La méthode expérimentale utilisée a été l’enchère de Vikrey (ou enchères au second prix) et portant sur un échantillon de 150 consommateurs (dont 70 femmes et 80 hommes) sélectionnés de façon aléatoire parmi les personnes allant ou sortant du grand marché de Gagnoa (Fig.1).
L’expérimentation s’est déroulée sur 5 jours à raison de 2 sessions par jour (une session le matin et une autre l’après-midi). Chaque session dure environ 3 heures et comprend 15 consommateurs. Les enquêteurs demandent individuellement aux consommateurs combien ils sont prêts à payer pour échanger leur riz de référence contre un riz de qualité supérieure. En fin de session, ils reçoivent une redevance pécuniaire en compensation du temps consacré à l’exercice qui leur est proposé et aussi une dotation d’un kilogramme de riz de référence.

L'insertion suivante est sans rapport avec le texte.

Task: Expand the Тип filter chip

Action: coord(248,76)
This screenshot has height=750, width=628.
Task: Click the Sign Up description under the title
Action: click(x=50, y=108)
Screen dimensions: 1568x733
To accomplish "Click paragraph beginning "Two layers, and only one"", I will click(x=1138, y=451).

Chaque session est composée de trois enchères individuelles (enchères après l’appréciation du riz non cuit, l’évaluation sensorielle et une enchère individuelle en fin de session) (Fig. 2) et une enchère collective (Fig. 3). Ces différentes enchères sont alternées par la collecte des données sur les critères de choix des différents types de riz et les caractéristiques socio-économiques des consommateurs.
Les offres des participants sont collectées simultanément et la personne ayant fait l’enchère la plus élevée achète le produit au second prix le plus élevé. Le principe de base est le renchérissement du produit proposé contre un autre jugé de meilleure qualité.

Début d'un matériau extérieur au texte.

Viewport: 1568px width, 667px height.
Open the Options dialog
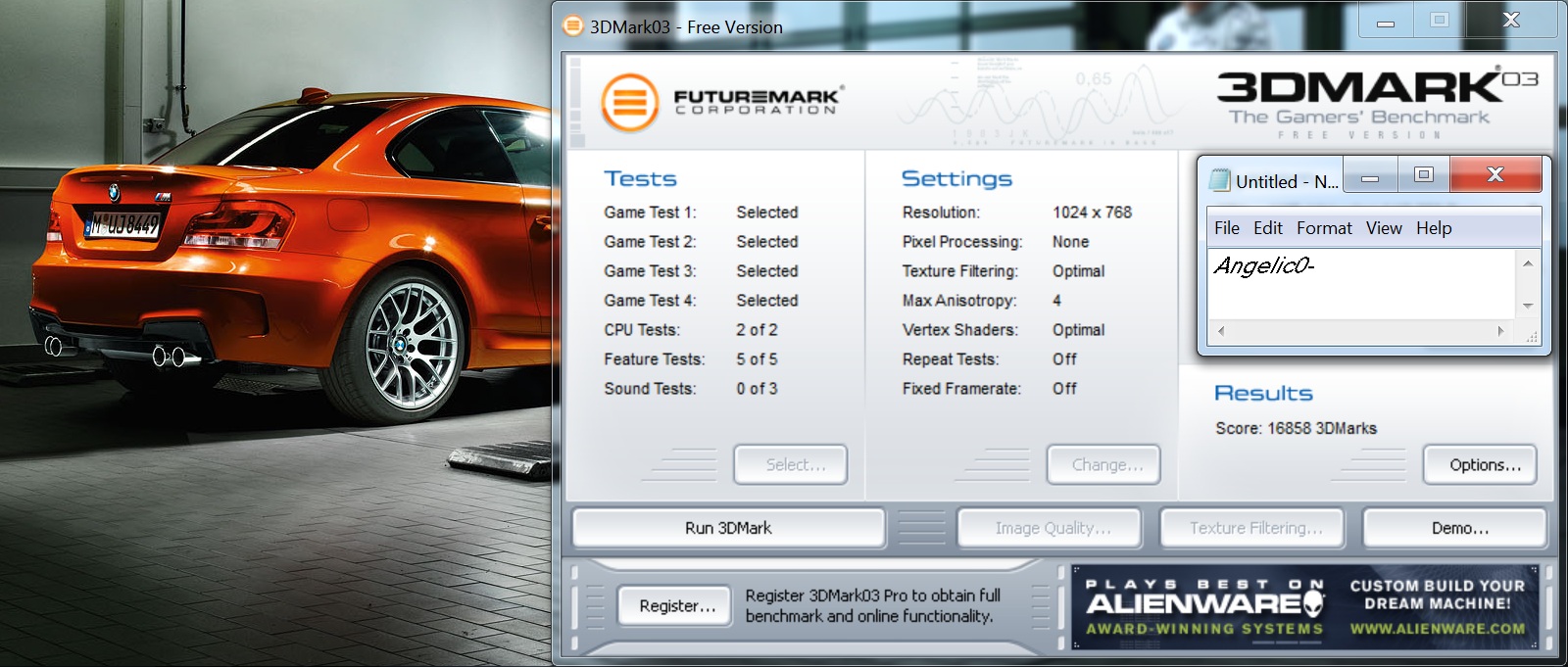tap(1484, 465)
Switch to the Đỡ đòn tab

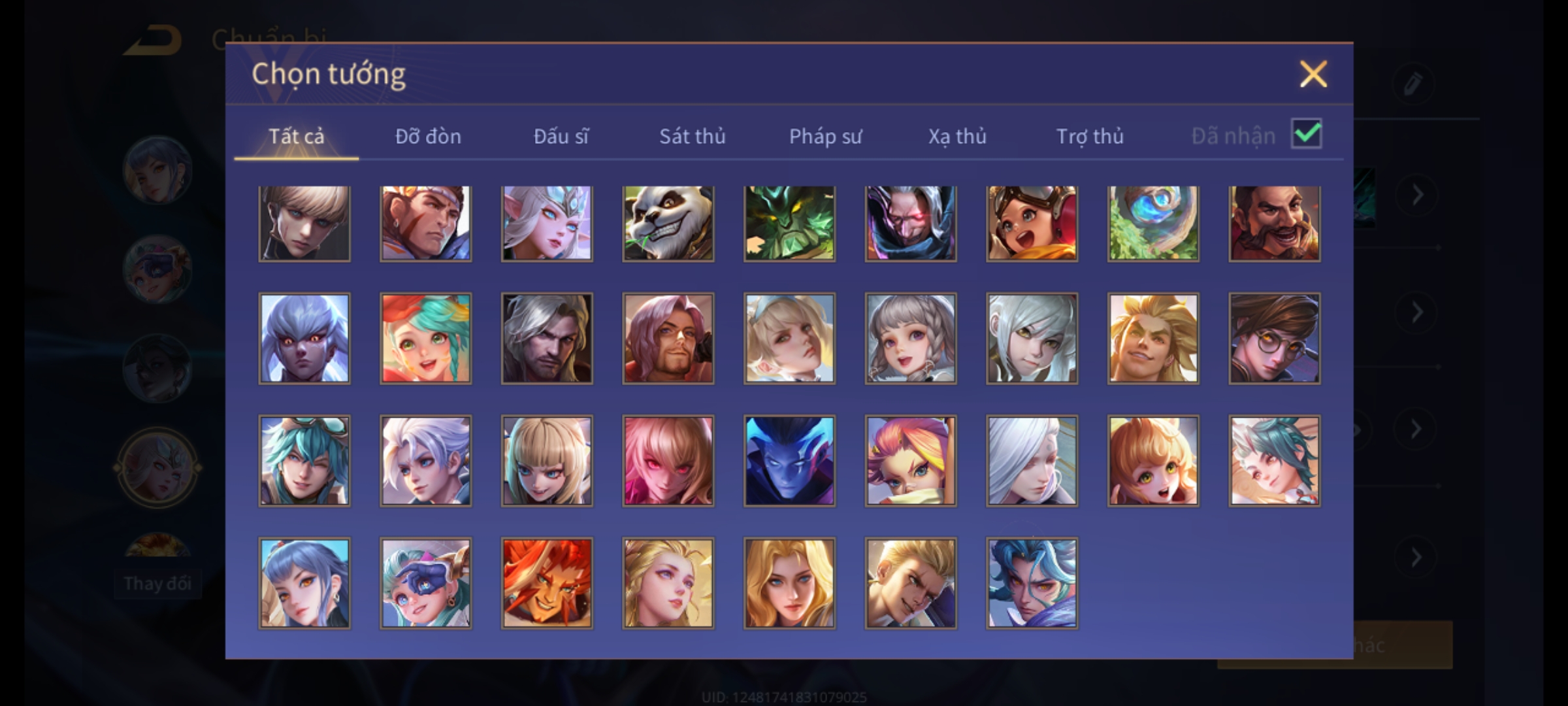(428, 136)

Au terme des 5 jours d’enchères expérimentales, il ressort que la variété de riz WITA9 a été le riz le plus prisé par environ 75 % des consommateurs enquêtés. Cette variété est suivie du riz importé de grande consommation (le riz vietnamien Papillon) et du riz Bété. Le consentement à payer (CAP en FCFA par kg de riz) pour le riz de qualité varie de 58,33 à 72 FCFA pour le riz WITA9 contre 32,5 à 60 FCFA et 36 à 45 FCFA, respectivement pour le riz importé de grande consommation et le riz Bété. Les consommateurs de Gagnoa sont prêts à payer près de 20 % de plus pour le riz local de haute qualité.

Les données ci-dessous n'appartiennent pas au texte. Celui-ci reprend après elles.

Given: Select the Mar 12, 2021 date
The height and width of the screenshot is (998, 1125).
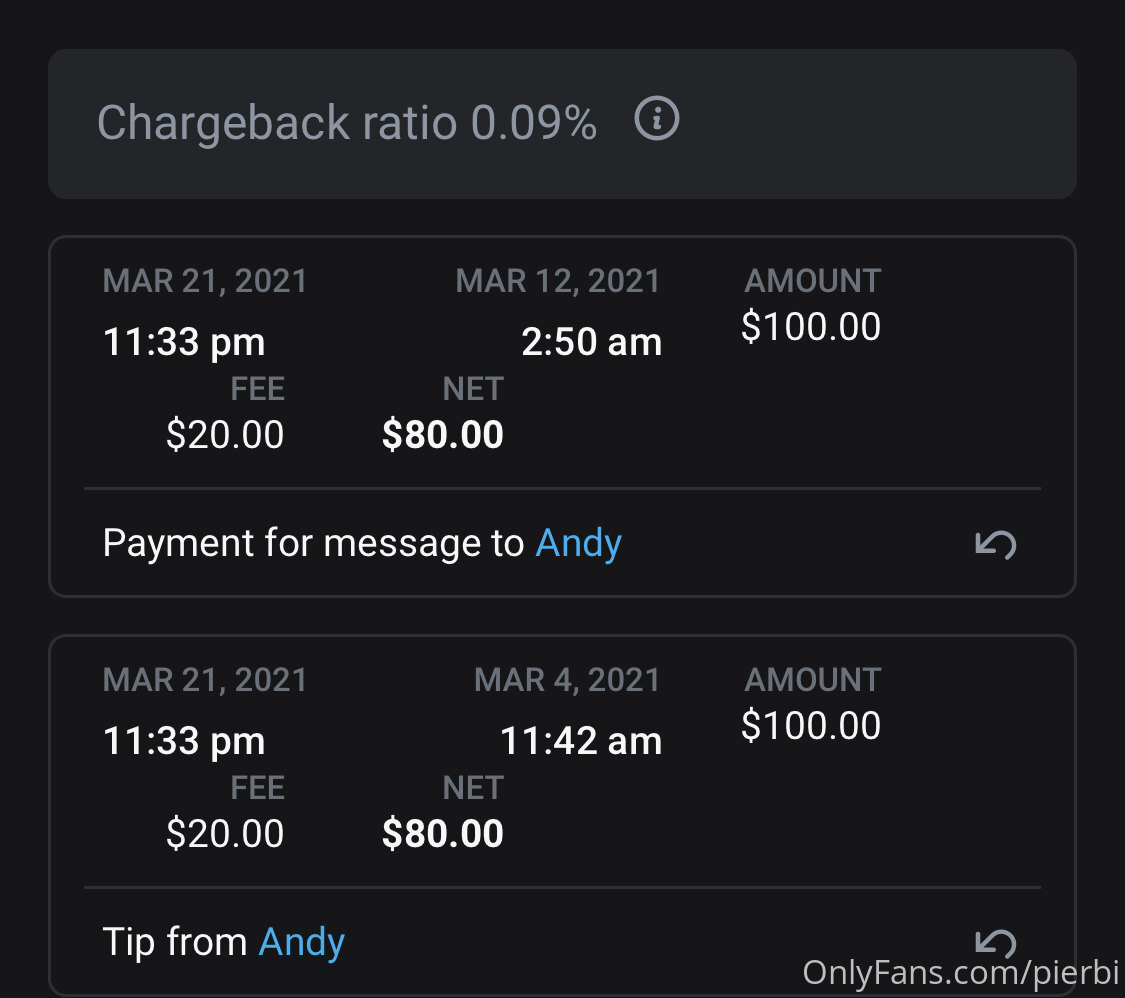Looking at the screenshot, I should [x=557, y=281].
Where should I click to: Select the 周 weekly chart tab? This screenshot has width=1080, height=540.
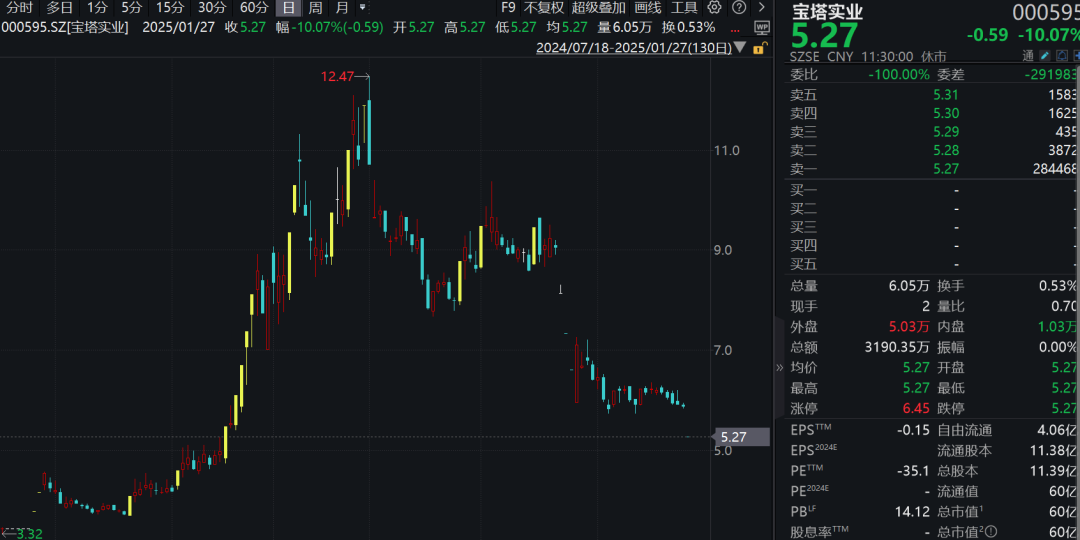(x=315, y=8)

Cette étude sur l’évaluation du consentement à payer pour l’amélioration de la qualité du riz local face au riz importé de grande consommation dans la commune de Gagnoa est d’une importance capitale. Elle a permis, d’une part, de confirmer la nécessité d’améliorer les attributs de qualité du riz local pour une reconquête des marchés urbains par les filières rizicoles locales et d’autre part, de valoriser les acquis de la recherche variétale.
Une politique visant à augmenter le niveau de production du riz WITA9 de meilleure qualité suffisant pour couvrir, d’une part, les besoins des consommateurs de Gagnoa et d’autre part, dégager des surplus exportables vers les autres régions déficitaires en riz en Côte d’Ivoire et en Afrique de l’Ouest est vivement encouragée. Toutefois, ces résultats sont à confirmer après trois répétitions prévues par le projet dans le pôle de développement rizicole de Gagnoa.